■ 提取文本 ■

____________

维修电器的泥瓦匠叫什么金家坝这位巧匠坚守
2024年07月31日 热点资讯
木匠、泥瓦匠、漆匠、篾匠……大凡拥有一身好技术的,都可以称为匠人,只有杰出成就的手艺人才能被称为巨匠。本文的主人公朱阿二是一个平凡普通的箍桶匠,住在金家坝杨文头村的杨文荡边,西隔壁有个“历代名贤名园”,供奉着与当地有关的历史人物,诸如杨将军、沈氏兄弟等等。或许,与名士住得近,无意中也沾染了名人风采,近年来,一直默默无闻的朱阿二开始有了点名气。
杨文头村
杨文头村“历代名贤名园”
六月一日下午,我去了金家坝杨文荡边,见到了正在工场里埋头苦干的朱师傅。朱师傅今年69岁,身体强壮眼不花,干起木工活灵巧有力,朴实中透出一股智慧。
在工作中的朱师傅
环视四周才发现,这个破破烂烂的工场竟然是彩钢板搭起的简易棚,木料、半成品、成品堆满了里间,廊棚下摆着刨子、锯子、各种刀具等制作工具。零零碎碎的木片、木花围绕着朱师傅,一股原木的清香往周边弥散。
半成品
传承父业 曾经无限风光朱师傅的父亲也是箍桶匠,说起来非常辛酸。朱师傅的父亲不是杨文头人,是金家坝村人(金家坝当时还是一个自然村),在他11岁的时候,父亲生重病,扔下母亲和三个弟弟后撒手人寰。家里穷得叮当响,家人吃不饱穿不暖。为了生活,朱师傅的父亲年纪轻轻就拜师学艺,做起了箍桶匠的行当。
过去的学生意是非常艰辛的。从平望溪港躲债逃出来的箍桶师傅脾气暴躁,动不动就骂人、罚重活。朱师傅的父亲是含着眼泪学成手艺的。
到了朱师傅这一辈,在杨文头做上门女婿的父亲给他生了三个弟弟,子承父业,他和第三个弟弟做了箍桶匠。那时候,还没有社办厂、私营企业,农民面朝黄土背朝天,少数人得一门手艺算是不错了,相比于赤天露日的泥瓦匠、漆匠,室内劳作的木匠占了明显优势。木匠分为“圆木”和“方木”,制作生活器具,诸如水桶、木盆、马桶等圆形的木匠称之为圆木,箍桶匠属于圆木一类。那时候的农村,做箍桶匠算是一个行号的行当。朱师傅13岁开始就在父亲的眼皮底下刻苦学习,终于学成了一手好技术。
有点年纪的都知道,20世纪七八十年代结婚的农村女青年,父母在她出嫁前,必备一房“小家生”,包括水桶、粉桶、马桶、果子桶,成双成对;还有大大小小的木盆,供新人婚后洗脚、洗澡用,平日里堆放糕点等等。“小家生”雕着花纹,身体用“荸荠漆”,描一些金粉作点缀,每一件都精美绝伦。出嫁那天,从新娘家搬出“小家生”一套套,运到男方,引来一片艳羡声。作为嫁妆的“小家生”,真是风光无限。

____________

■ 提取条目 ■

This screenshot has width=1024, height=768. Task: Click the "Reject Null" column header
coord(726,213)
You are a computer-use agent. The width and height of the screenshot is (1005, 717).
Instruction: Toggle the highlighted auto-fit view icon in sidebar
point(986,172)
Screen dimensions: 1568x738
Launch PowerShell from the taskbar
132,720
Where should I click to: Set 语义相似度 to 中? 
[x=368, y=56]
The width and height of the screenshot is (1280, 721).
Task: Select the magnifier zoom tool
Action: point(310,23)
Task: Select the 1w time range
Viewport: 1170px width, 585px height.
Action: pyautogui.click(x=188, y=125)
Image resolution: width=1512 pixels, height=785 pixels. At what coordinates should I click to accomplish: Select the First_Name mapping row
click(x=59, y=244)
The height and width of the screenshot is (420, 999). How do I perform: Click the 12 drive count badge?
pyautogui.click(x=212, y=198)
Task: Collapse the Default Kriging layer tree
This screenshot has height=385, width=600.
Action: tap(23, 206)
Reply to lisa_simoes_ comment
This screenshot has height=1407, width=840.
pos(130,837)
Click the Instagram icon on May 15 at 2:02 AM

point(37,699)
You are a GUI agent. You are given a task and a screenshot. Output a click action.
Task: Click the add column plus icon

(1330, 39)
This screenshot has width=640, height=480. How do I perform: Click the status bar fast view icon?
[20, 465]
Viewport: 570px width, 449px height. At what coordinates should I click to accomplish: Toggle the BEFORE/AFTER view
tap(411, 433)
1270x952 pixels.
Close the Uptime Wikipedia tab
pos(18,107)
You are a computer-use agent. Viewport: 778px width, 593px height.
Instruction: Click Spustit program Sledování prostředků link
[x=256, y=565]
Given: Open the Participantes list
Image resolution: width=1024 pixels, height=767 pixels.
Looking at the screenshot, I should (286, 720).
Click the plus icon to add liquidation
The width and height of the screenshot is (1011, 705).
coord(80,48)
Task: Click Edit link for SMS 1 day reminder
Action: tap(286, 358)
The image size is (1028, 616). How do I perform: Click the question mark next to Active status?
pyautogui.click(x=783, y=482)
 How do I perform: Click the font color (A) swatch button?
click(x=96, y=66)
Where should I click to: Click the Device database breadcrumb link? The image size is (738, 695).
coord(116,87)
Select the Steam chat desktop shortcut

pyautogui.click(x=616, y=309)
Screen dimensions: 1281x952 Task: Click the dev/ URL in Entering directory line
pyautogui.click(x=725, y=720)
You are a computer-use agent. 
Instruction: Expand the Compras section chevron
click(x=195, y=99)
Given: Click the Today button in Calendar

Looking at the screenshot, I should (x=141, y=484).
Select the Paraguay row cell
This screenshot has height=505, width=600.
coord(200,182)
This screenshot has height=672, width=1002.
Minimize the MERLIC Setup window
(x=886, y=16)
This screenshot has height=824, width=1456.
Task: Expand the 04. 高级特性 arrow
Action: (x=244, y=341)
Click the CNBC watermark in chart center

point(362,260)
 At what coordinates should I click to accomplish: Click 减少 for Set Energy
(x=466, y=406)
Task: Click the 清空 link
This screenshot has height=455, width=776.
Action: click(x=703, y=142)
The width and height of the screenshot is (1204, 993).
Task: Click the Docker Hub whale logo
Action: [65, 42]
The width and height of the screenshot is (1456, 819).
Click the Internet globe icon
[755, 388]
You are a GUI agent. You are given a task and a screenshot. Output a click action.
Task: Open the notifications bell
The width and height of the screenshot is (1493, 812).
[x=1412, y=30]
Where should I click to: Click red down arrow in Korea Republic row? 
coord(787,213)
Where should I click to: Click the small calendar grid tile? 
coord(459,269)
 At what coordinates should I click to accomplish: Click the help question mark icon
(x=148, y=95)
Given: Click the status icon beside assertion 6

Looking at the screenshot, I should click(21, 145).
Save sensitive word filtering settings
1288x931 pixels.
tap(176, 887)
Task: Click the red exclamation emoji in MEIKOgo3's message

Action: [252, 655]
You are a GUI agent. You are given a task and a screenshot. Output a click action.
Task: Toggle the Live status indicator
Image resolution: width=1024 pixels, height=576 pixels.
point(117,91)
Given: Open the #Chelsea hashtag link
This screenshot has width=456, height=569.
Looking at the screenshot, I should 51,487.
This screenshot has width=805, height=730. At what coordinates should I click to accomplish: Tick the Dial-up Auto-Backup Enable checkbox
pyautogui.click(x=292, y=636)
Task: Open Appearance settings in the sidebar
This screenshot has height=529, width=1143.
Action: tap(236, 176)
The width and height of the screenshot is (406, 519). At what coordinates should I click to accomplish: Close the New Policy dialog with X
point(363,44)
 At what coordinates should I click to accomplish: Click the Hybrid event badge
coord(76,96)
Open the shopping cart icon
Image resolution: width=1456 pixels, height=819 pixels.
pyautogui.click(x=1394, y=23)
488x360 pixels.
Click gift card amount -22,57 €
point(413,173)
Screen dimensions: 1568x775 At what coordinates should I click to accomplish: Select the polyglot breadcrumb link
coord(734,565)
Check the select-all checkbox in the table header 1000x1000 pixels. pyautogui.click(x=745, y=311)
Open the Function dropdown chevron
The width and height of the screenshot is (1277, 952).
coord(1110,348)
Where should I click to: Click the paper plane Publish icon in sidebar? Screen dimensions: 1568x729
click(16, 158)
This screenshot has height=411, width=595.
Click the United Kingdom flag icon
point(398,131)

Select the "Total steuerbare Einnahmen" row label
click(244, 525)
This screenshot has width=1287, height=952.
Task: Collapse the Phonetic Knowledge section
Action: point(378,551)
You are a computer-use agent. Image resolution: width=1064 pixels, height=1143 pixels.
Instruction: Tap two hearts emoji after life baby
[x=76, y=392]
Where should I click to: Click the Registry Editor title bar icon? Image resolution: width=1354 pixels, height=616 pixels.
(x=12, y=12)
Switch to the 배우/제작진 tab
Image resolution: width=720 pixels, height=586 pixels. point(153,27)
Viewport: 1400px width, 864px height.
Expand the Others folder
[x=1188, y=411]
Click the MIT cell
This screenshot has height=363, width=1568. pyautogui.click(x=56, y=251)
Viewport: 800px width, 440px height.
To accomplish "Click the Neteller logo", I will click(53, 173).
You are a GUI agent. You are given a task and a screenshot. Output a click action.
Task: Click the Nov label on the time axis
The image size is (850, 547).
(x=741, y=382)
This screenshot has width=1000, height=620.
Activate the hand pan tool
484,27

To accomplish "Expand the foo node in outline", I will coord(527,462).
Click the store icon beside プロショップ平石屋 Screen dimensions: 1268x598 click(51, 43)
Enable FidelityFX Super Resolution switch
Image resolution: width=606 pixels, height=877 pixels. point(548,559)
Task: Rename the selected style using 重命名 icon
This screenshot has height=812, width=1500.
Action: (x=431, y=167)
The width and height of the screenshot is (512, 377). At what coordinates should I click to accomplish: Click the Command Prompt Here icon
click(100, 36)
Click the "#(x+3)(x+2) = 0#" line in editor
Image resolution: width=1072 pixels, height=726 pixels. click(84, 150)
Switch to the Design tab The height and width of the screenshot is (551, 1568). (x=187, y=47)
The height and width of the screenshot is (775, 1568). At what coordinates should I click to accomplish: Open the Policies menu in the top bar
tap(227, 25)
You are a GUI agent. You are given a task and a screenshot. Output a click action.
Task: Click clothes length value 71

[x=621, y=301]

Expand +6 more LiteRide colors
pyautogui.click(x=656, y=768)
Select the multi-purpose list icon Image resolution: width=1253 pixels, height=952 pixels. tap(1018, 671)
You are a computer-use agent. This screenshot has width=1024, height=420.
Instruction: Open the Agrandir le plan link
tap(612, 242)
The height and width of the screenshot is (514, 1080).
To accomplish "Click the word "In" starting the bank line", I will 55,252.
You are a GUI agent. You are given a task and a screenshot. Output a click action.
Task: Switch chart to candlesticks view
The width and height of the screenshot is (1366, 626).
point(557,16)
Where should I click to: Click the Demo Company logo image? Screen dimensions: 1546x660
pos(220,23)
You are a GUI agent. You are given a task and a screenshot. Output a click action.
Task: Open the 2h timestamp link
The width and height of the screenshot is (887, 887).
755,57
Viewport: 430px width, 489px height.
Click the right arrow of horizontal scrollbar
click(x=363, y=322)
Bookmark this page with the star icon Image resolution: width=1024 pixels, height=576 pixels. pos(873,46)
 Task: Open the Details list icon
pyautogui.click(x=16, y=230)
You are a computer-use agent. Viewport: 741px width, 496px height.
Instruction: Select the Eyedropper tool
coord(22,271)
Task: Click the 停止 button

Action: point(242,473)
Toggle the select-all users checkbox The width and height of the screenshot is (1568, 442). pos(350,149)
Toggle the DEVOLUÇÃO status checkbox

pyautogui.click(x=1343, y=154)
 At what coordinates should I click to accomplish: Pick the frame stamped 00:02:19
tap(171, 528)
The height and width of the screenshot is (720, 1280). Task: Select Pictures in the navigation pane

____________

■ 任务 1 ■
根据提取文本，朱师傅今年多大年纪？
■ 任务 2 ■
请重写提取文本中从“维修电器的泥瓦匠叫什么金家坝这位巧匠坚守”到“巧有力,朴实中透出一股智慧。”的部分，并把其中的“杨文荡”替换成“杨文湖”。
完成任务时用不到这些条目。

■ 正确输出 1 ■
69岁。

■ 正确输出 2 ■
维修电器的泥瓦匠叫什么金家坝这位巧匠坚守
2024年07月31日 热点资讯
木匠、泥瓦匠、漆匠、篾匠……大凡拥有一身好技术的,都可以称为匠人,只有杰出成就的手艺人才能被称为巨匠。本文的主人公朱阿二是一个平凡普通的箍桶匠,住在金家坝杨文头村的杨文湖边,西隔壁有个“历代名贤名园”,供奉着与当地有关的历史人物,诸如杨将军、沈氏兄弟等等。或许,与名士住得近,无意中也沾染了名人风采,近年来,一直默默无闻的朱阿二开始有了点名气。
杨文头村
杨文头村“历代名贤名园”
六月一日下午,我去了金家坝杨文湖边,见到了正在工场里埋头苦干的朱师傅。朱师傅今年69岁,身体强壮眼不花,干起木工活灵巧有力,朴实中透出一股智慧。